My Grandma passed away 2 days ago and the nightmares are truly terrifying. She was diagnosed with Lung Cancer at the end of September and it had already spread to her brain. Radiotherapy was unsuccessful and her cancer at that moment became terminal. She said she wouldn’t cry and she never did. She just got on with it. She became weaker and more dependant on us but still she never moaned. Just before Christmas she picked up an infection and it was terrible, she would’ve been mortified by everything that was happening. She was a proud lady. She picked up somewhat with the antibiotics and we enjoyed Christmas Day with a lot of food and laughs! Next was her birthday a very tiring day but a great day and a few days later, in the night, she had a fall at home so my brother and I decided that we would split the wk and stay over night to help my Grandma if she needed it. Bless my Grandpa, he did all he could but at 88 years old there is a limit so we spent the nights helping as we could. My Grandma got weaker and weaker and the nights became longer and harder. She wanted to know why we wouldn’t let her die & that she was miserable. It broke our hearts to reassure her and all we could say was that as soon as her bed was ready she’d be taken to be more comfortable. On the 24th January a bed became available at Sue Ryder for my Grandma and there she spent her last 48hrs. The whole family filled her room for the entire day, we took turns to hold her hand and tell her how much we loved her, to thank her for being the best Wife, Mum, Grandma and GG there was, and we joked and laughed about the past. We all said out goodbyes for the evening and said we’d see her tomorrow. We left grandpa with the TV remote so they could enjoy the rest of their evening, just the two of them. At 5.54 I looked at my watch, thankful that my phone had not rang in the night. 6.08 my phone rang. My dad said, she’s gone. I raced to the hospice. On the board, RIP 5.55. My Grandma had come to say goodbye. I miss her so much and i cannot accept I will never see her again. It hurts. The last few wks I saw my grandma ravaged by cancer, so cruel and degrading. I am trying so hard to remember her but I cannot move past the last images I have of her.

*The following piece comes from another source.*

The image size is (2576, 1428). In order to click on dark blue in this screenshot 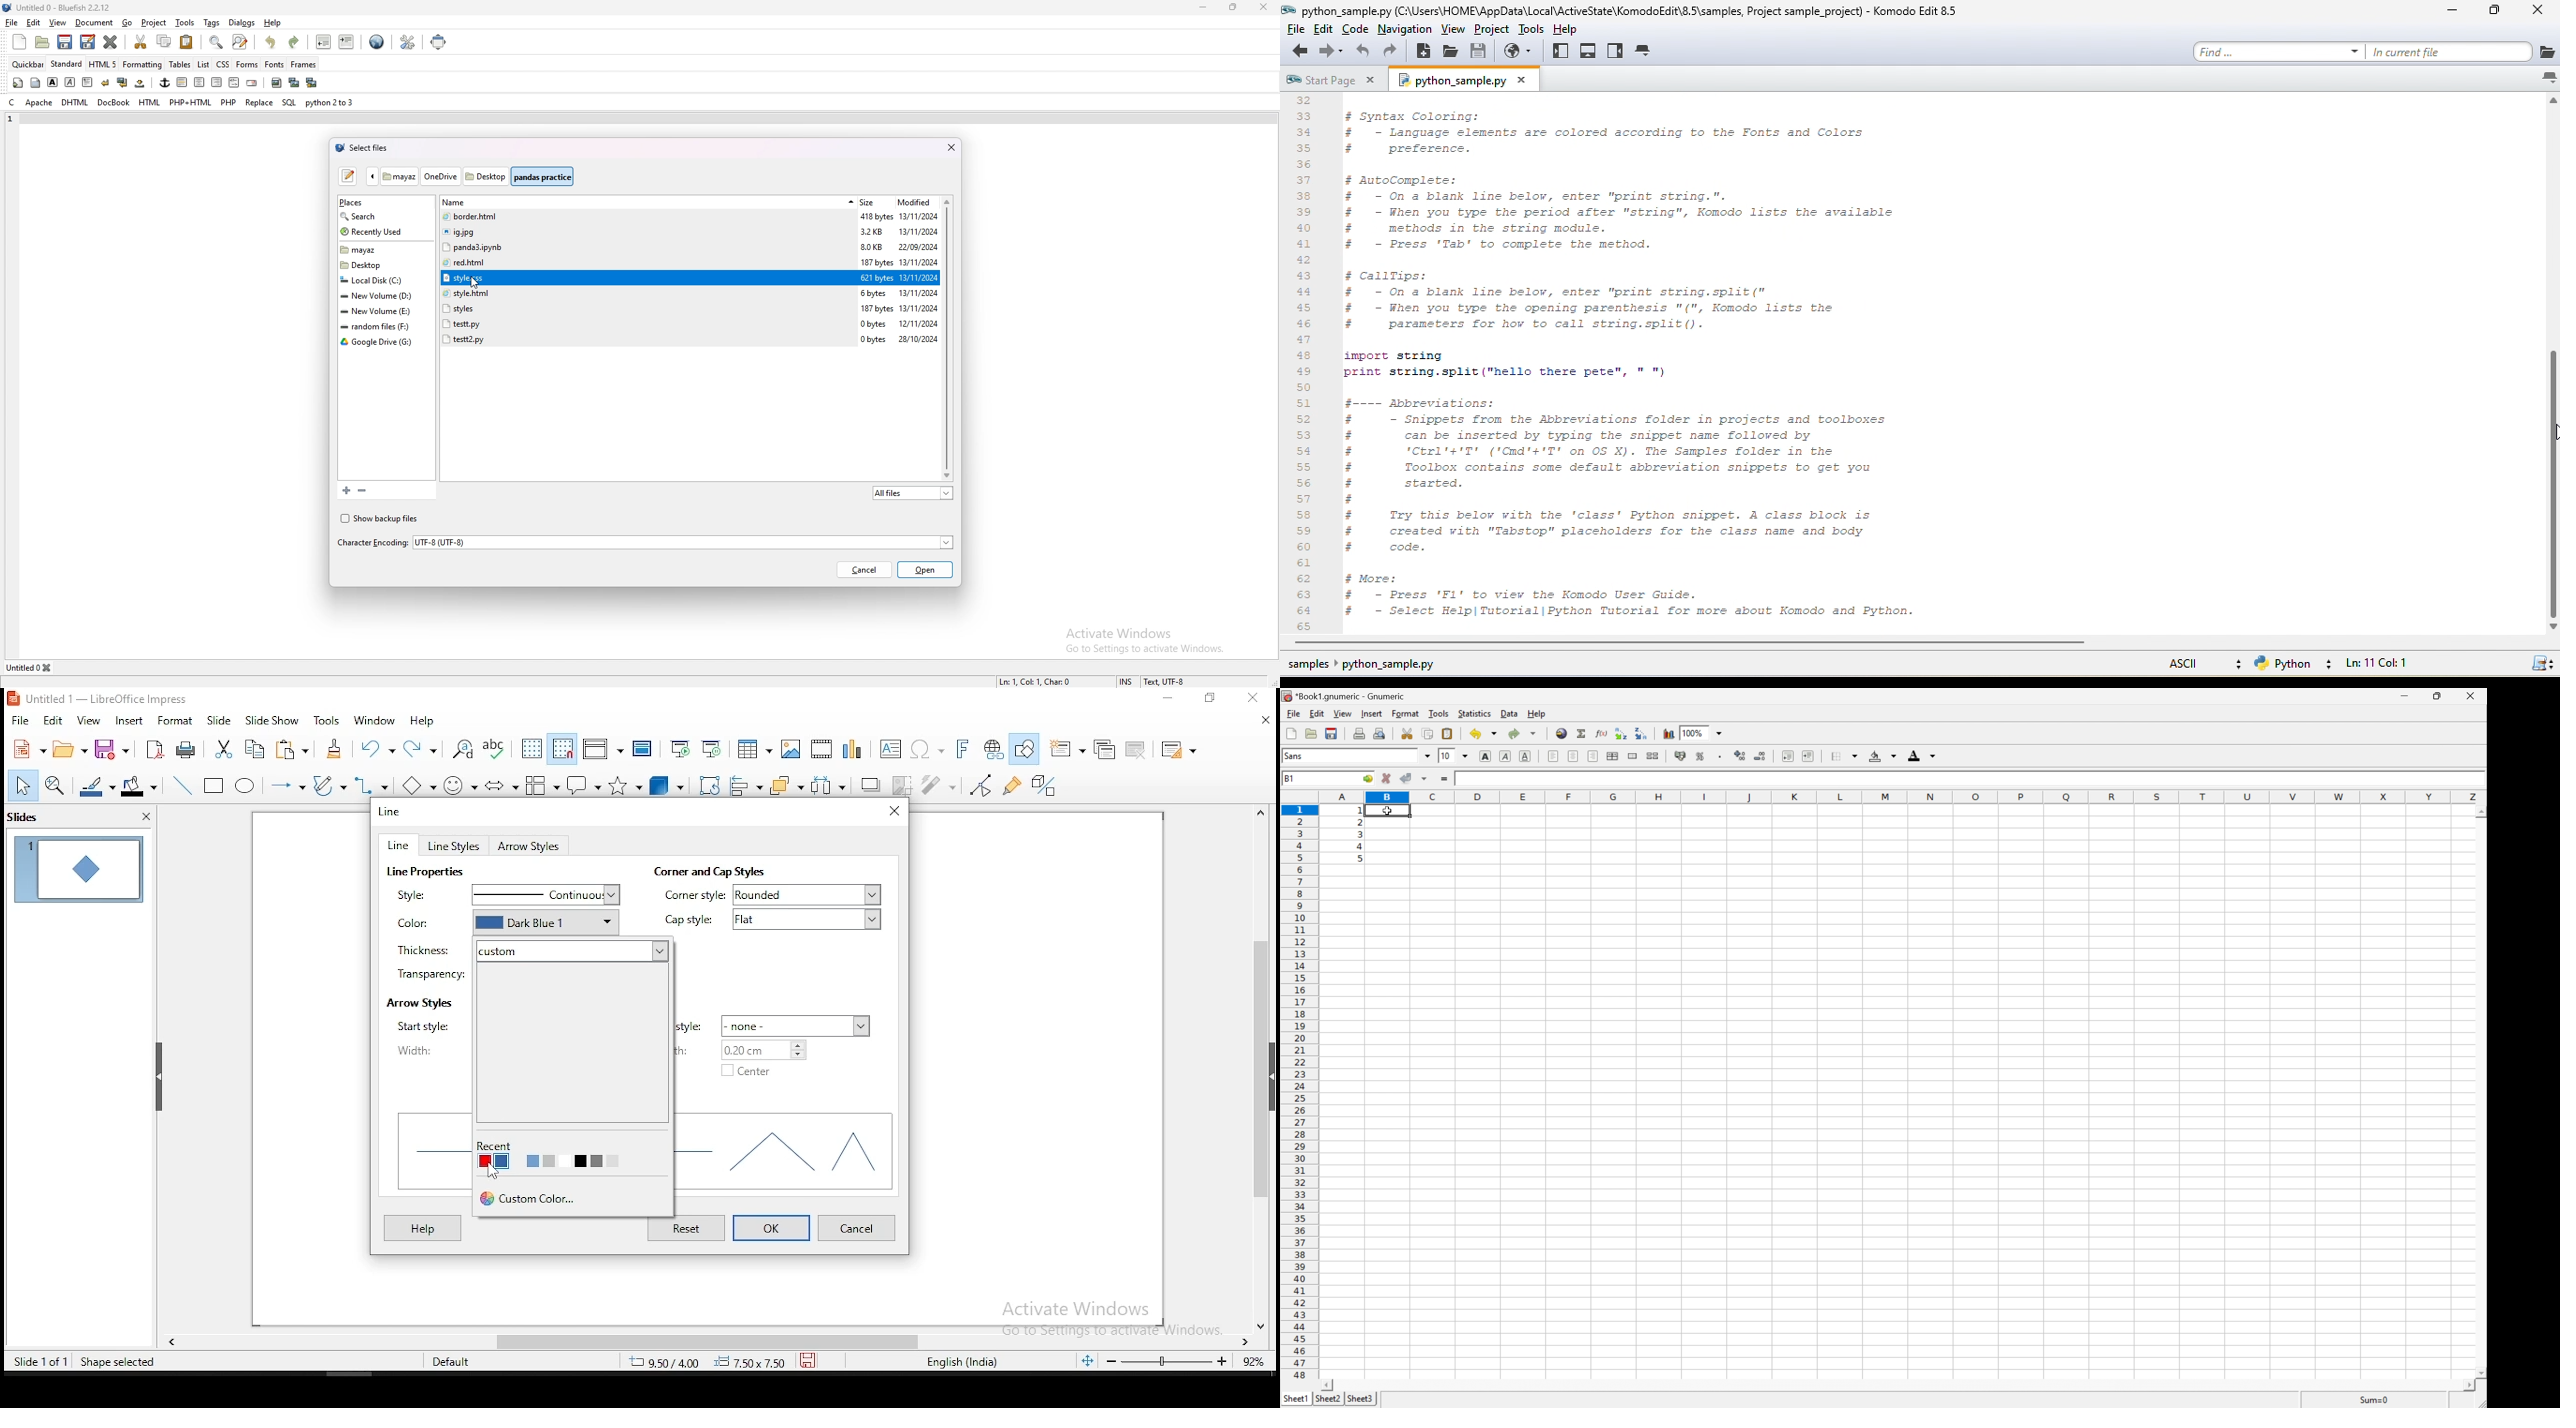, I will do `click(550, 924)`.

Hi Wibbs im sorry for your loss .Iunderstand fully you cant get move past the images of your grandma suffering (i too saw my wife suffer at home in hiospital an itcu) 1 its very raw for you to say the least .This is what i did .1 i got the earliest appointment at my GP and said can you help meMedication didnt knock me out but it calmed me a bit and at night i took sleeping pill from GP .The nightmare will still be there but you need food and sleep to balance everything so your not literally running round the room (i did this at the hospital ) .You can pm me if you wish no problem at all (im57 my wife was 41) Big hug Colin
Hi Wibbs83 - this is a very recent loss for you and it must be very raw for you right now, so I’m glad you’ve found our Community for some support.
It sounds like you were very close to your Grandma and did lots to help her and your Grandpa when she was poorly at home. When you help to care for someone at the end of their life, it can be difficult to remember them as they used to be, perhaps looking through old family photos might help?
There will be a few other people on this site who have lost a grandparent they were close to, and you might find it helpful to chat to others who understand your loss. For example user sammie has recently lost her Nan and you may be able to support each other https://support.sueryder.org/community/coping-death-loved-one/feeling-lost
I hope that helps
Thank you for your message and I’m sorry to hear about your wife. It’s a very hard alien situation to be in. My sleep is not improving and I will see my GP about this. Knowing that my Grandma was poorly was one thing but accepting she was dying and has now passed is quite another. It’s hard, but being there for my Grandpa is comforting and replacing the time I spent caring for my Grandma at the moment.
Wanted to say how sorry I am to see you have lost your Grandma. You sound a lovely and loving Grandaughter who did everything you could to help your Grandma through her last days. I lost my Mum six months ago and like your Grandma she was a very proud lady. It broke my heart to see her so ill looking and the debilitating course of her cancer. I saw her go through things I would not wish on my worst enemy in a stoic and brave manner. Similar from what you have said about your Grandma. You were so lucky that she was moved to a hospice and comfort there and had her family around her to say their goodbyes.
What I really want to say is those awful images you mention of your Grandma in her last few weeks will pass up to a point. I had terrible flashbacks at first which knocked me sideways. A tip I gained from this forum site when it gets all too awful and much is to think of an image of your Grandma when she was healthy and happy. A memory of a family party, anything where she is smiling and looking lovely. It may work for you, it has for me. I have a photograph of my Mum taken at a family party a couple of years ago and she looks so beautiful in it, wearing her favourite top and some earrings I gave her.
Do keep coming back to this site if needed.